Ipertensione arteriosa polmonare
9 Maggio 2019A partire da oggi, si terrà a Capri la tre giorni del V focus nazionale per parlare di una malattia rara che, statisticamente, colpisce in Campania dai 250 ai 300 pazienti.
I maggiori esperti internazionali si ritroveranno a Capri, da oggi sino a sabato, per discutere dello stato dell’arte e delle nuove frontiere dell’Ipertensione arteriosa polmonare. A rendere possibile questo rendez-vous di esperti è ancora una volta il lavoro di Michele D’Alto, responsabile del Centro per l’ipertensione polmonare della Cardiologia universitaria dell’Ospedale Monaldi di Napoli, coadiuvato da Emanuele Romeo e Paola Argiento.
“Combattiamo un nemico subdolo e per molti aspetti ancora sconosciuto – spiega D’Alto – ma in questi anni abbiamo portato a casa importanti vittorie. Parliamo di una malattia rara, che statisticamente colpisce in Campania dai 250 ai 300 pazienti. Una malattia che purtroppo ancora oggi viene diagnosticata con anni di ritardo, riducendo così le aspettative di vita di quanti ne sono affetti”.
In questo senso la Campania è però una regione all’avanguardia. Il Centro diretto da Michele D’Alto è uno dei primi in Italia, con pazienti che arrivano da tutto il territorio nazionale. “Trattandosi di una malattia rara – spiega il cardiologo – la strategia è quella di avere sul territorio nazionale una rete Hub and Spokes, questo ci permette di curare meglio i pazienti e garantire le migliori prestazioni oggi disponibili”.
L’Hub and Spokes, detto in maniera più semplice, è un modello organizzativo preso in prestito dall’aviazione civile americana, che parte dal presupposto per cui determinate condizioni e malattie complesse hanno bisogno di competenze specialistiche. Non possono quindi essere assicurate in modo diffuso e capillare su tutto il territorio. Per questo motivo l’organizzazione ottimale prevede la concentrazione della casistica più complessa in un limitato numero di sedi (Hub, o centri di eccellenza come quello del Monaldi), collegati a centri periferici (Spokes) dai quali vengono inviati i casi sospetti.
L’Ipertensione arteriosa polmonare è però un nemico insidioso, perché “presenta al principio sintomi molto generici come l’affanno o una stanchezza inspiegabile, sintomi che possono essere facilmente associati ad altre patologie cardiache e respiratorie. La malattia può colpire tutti, ma preferenzialmente compare nelle donne tra i 20 e i 50 anni. Esistono poi delle forme familiari che hanno un esordio in età pediatrica e che sono particolarmente aggressive”.

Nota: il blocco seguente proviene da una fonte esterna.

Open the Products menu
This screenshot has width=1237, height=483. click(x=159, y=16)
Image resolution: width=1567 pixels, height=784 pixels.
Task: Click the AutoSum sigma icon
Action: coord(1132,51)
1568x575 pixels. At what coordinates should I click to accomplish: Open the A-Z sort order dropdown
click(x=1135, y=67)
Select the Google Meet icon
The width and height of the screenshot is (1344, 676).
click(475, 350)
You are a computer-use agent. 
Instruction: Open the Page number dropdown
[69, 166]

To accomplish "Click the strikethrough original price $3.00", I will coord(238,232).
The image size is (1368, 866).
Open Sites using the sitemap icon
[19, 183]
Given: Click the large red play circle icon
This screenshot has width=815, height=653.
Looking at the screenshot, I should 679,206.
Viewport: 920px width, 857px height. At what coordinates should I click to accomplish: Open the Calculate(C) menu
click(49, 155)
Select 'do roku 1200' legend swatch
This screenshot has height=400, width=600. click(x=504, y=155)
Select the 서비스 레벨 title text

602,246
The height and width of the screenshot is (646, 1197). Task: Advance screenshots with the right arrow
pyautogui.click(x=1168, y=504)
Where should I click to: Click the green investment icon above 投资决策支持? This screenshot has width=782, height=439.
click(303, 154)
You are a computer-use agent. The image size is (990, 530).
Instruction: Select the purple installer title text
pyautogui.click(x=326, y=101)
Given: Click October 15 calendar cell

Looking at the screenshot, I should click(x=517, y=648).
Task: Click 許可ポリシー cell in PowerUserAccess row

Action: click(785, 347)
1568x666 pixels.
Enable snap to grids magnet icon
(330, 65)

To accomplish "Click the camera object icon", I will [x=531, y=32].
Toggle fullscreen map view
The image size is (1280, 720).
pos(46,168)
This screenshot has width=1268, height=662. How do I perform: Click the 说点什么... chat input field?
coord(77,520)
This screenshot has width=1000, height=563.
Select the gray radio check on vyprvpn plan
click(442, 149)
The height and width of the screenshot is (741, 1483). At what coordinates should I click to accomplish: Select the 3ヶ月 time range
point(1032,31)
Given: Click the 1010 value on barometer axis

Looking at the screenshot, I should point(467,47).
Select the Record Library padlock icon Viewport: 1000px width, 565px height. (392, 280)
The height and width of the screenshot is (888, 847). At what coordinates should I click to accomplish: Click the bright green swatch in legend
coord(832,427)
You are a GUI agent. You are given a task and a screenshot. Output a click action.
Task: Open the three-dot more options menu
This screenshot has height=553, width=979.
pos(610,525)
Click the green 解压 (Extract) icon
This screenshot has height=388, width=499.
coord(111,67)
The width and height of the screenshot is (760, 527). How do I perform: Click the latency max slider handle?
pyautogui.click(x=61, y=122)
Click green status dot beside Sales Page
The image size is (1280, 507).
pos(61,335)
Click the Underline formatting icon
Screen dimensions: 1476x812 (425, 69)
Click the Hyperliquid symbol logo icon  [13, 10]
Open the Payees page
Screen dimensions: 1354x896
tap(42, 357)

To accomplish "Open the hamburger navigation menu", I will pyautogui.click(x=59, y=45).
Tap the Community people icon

Ma in cosa consiste la malattia? “Le arteriole polmonari – afferma il responsabile – si restringono, il ventricolo destro trova così un ostacolo molto importante e dunque si dilata. Questo porta inevitabilmente ad uno scompenso. Non sappiamo cosa determini la malattia, ma negli anni siamo riusciti a migliorare di molto la sopravvivenza dei pazienti”.
Fino a 10 anni fa l’emivita (aspettativa di vita media) era molto bassa, oggi ad un anno è del 96% e a 5 anni ci si avvicina all’80%.
Per D’Alto la sfida è ora quella di “mettere in condizione i medici dei centri Spoke di sospettare la malattia e quindi di inviare i pazienti per ulteriori controlli e per una eventuale diagnosi. Per i medici di famiglia è un compito molto difficile perché ogni medico ha una probabilità nella vita di vedere al massimo uno o due pazienti con questa patologia”.
Se nei primi anni del 2000 la rivoluzione è stata rappresentata dalle nuove molecole, la conquista dei giorni nostri è stata quella di comprendere che la vera differenza è nell’approccio terapeutico. Il Congresso di Capri servirà anche e soprattutto a mettere a confronto i maggiori esperti del mondo e ad implementare così il network che consente lo scambio di conoscenze e la collaborazione internazionale. “L’unica possibilità di vincere la sfida – conclude D’Alto – quella di unire le forze e lavorare in squadra”.